| What to do |
Please return every line of the records that contains the word "size".
--- Input Enclosed Below ---
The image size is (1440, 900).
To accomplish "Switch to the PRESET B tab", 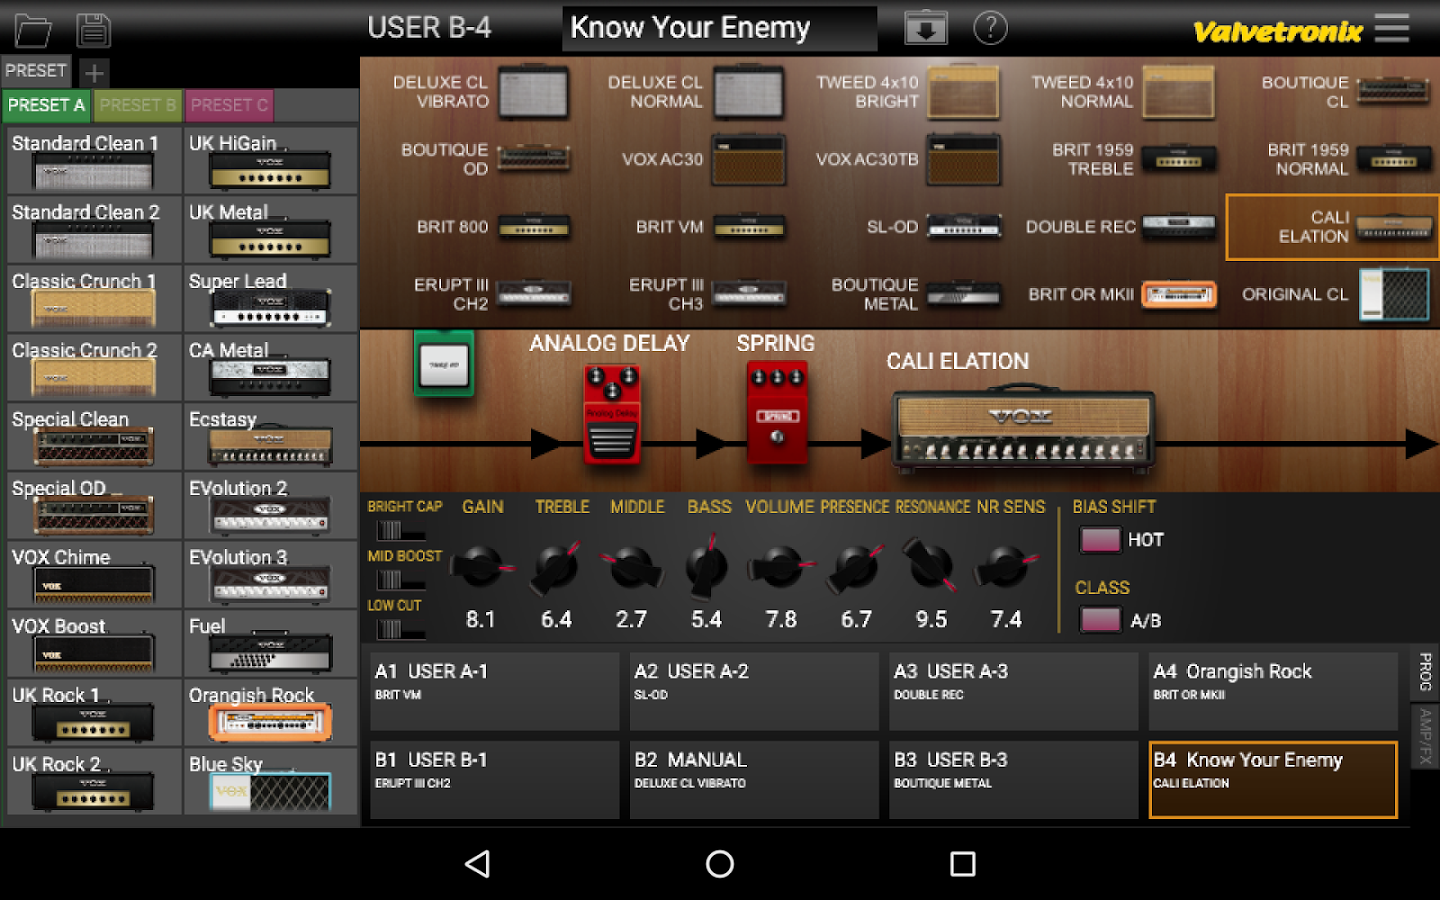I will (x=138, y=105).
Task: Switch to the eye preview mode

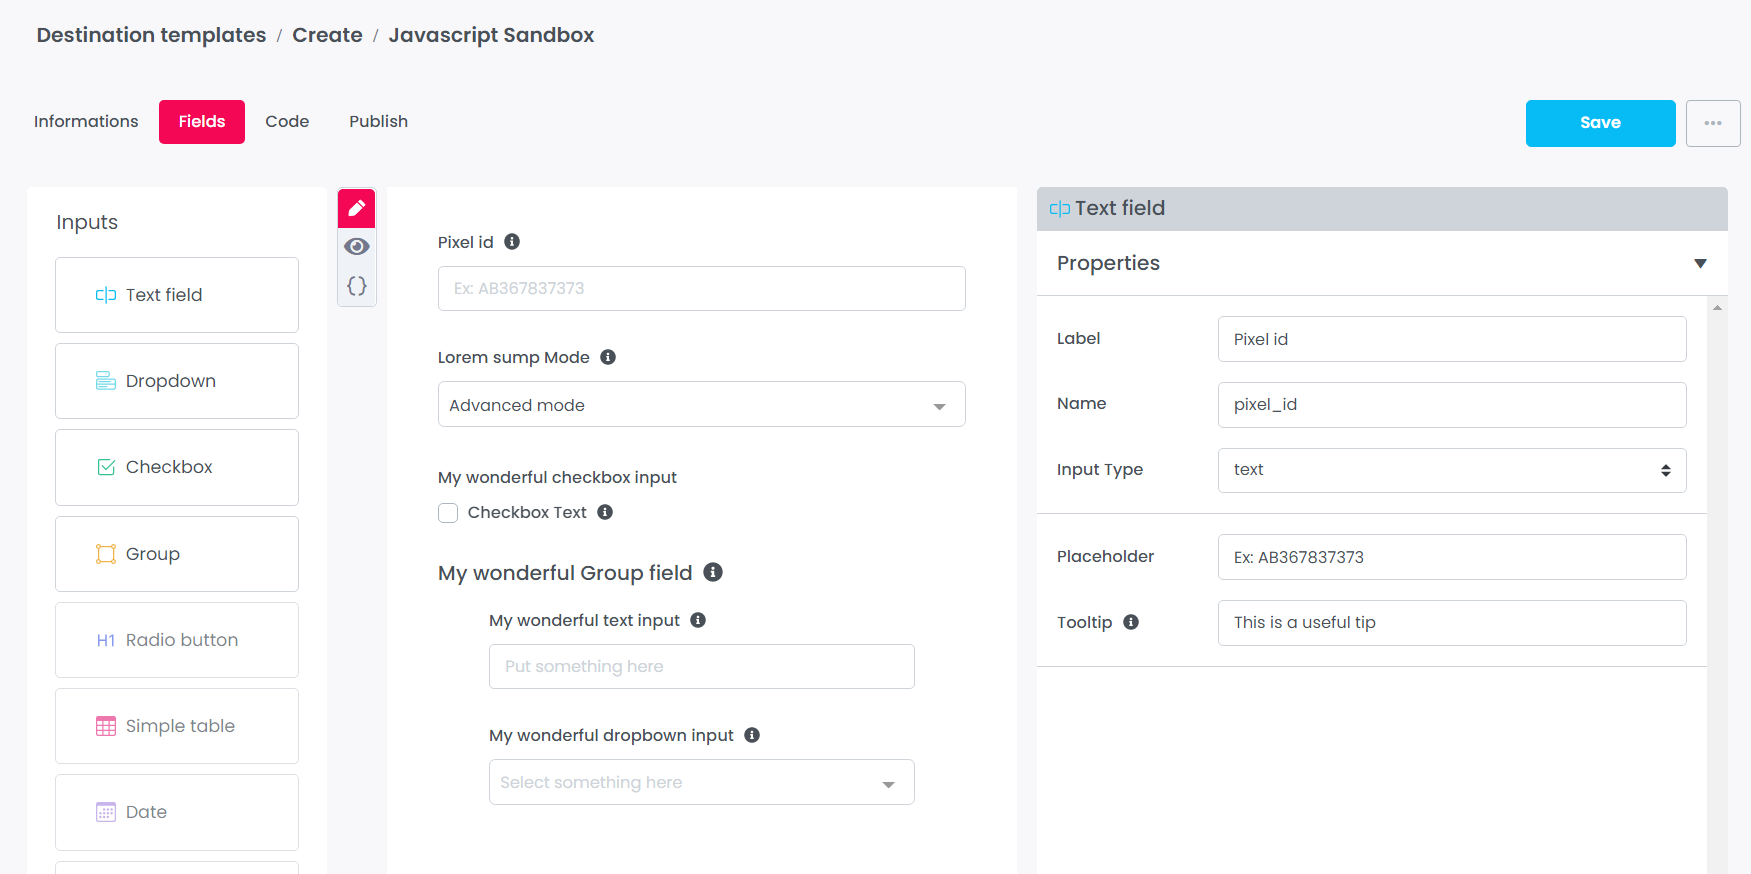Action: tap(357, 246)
--- End of Enclosed Input ---
--- Input Enclosed Below ---
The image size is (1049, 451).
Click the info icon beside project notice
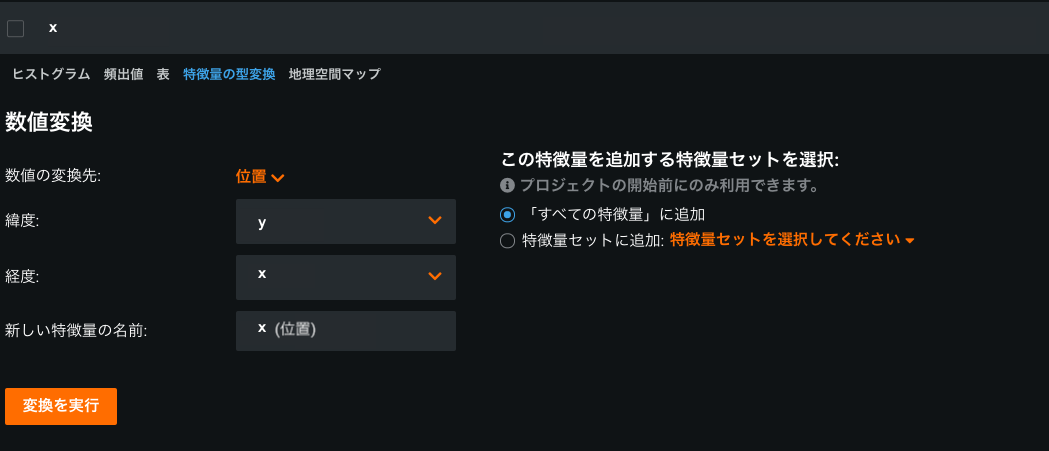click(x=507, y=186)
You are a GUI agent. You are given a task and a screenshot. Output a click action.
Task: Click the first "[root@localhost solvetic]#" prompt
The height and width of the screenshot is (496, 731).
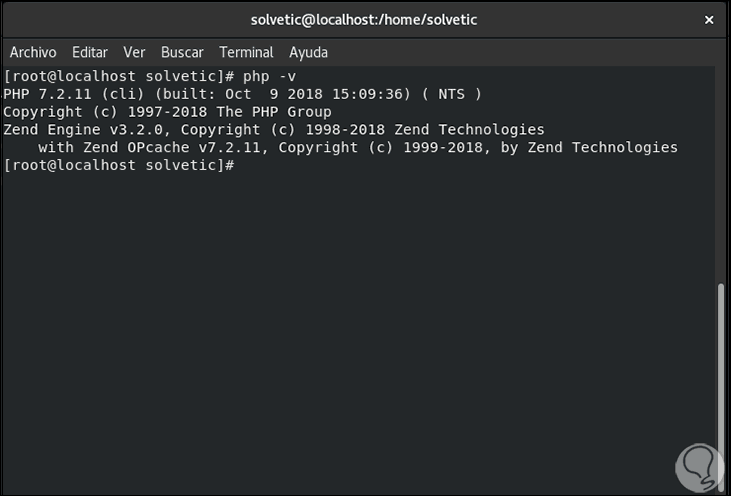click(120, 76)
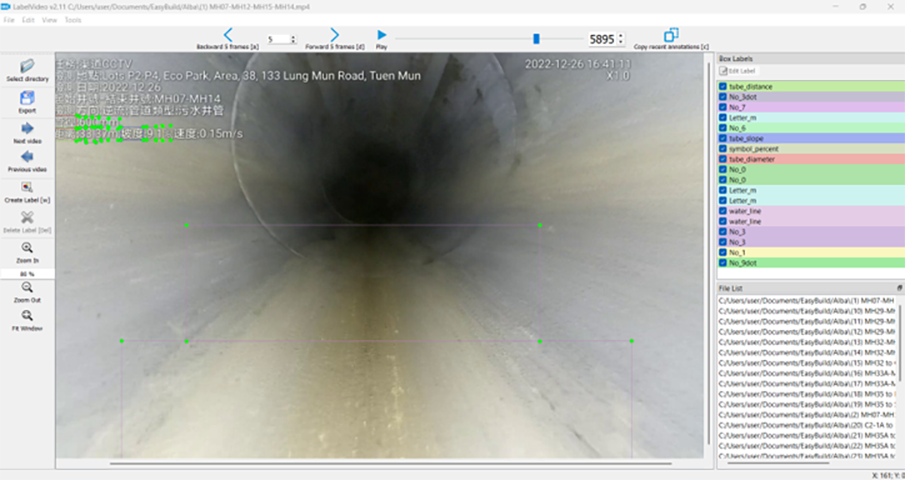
--- End of Enclosed Input ---
| Answer below |
The image size is (1440, 900).
The image size is (1049, 451).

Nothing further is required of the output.